Directions for this task - Nothing but the lines from the one with "Where should I click to: Choose wp_blc_links" through the final line of the entries below should be written out, each exactly as given.

Materials provided -
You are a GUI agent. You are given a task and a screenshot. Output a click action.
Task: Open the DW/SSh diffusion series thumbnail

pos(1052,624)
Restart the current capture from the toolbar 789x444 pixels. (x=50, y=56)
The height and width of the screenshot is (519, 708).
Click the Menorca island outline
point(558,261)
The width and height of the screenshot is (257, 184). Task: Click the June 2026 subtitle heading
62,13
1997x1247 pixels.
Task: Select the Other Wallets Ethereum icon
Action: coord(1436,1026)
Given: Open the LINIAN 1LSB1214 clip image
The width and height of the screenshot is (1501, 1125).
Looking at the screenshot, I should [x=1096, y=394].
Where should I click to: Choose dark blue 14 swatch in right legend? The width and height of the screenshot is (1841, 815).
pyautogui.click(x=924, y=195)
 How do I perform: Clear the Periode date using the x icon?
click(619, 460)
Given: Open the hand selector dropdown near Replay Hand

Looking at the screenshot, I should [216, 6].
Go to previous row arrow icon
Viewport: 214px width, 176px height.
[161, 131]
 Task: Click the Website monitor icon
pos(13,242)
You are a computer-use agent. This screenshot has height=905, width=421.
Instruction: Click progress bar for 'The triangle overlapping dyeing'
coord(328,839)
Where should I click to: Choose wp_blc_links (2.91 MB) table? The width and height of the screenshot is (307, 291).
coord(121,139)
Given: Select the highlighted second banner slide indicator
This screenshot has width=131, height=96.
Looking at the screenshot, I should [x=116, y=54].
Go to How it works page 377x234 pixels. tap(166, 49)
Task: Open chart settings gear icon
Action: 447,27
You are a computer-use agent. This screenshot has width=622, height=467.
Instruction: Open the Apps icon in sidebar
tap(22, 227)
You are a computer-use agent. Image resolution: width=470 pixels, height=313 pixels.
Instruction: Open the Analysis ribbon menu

Task response -
Where should I click to: Choose wp_blc_links (2.91 MB) table? The width and height of the screenshot is (307, 291).
coord(121,139)
Given: Select the highlighted second banner slide indicator
This screenshot has width=131, height=96.
Looking at the screenshot, I should [x=116, y=54].
Go to How it works page 377x234 pixels. tap(166, 49)
Task: Open chart settings gear icon
Action: 447,27
You are a computer-use agent. This screenshot has width=622, height=467.
Instruction: Open the Apps icon in sidebar
tap(22, 227)
You are a computer-use agent. Image resolution: width=470 pixels, height=313 pixels.
Instruction: Open the Analysis ribbon menu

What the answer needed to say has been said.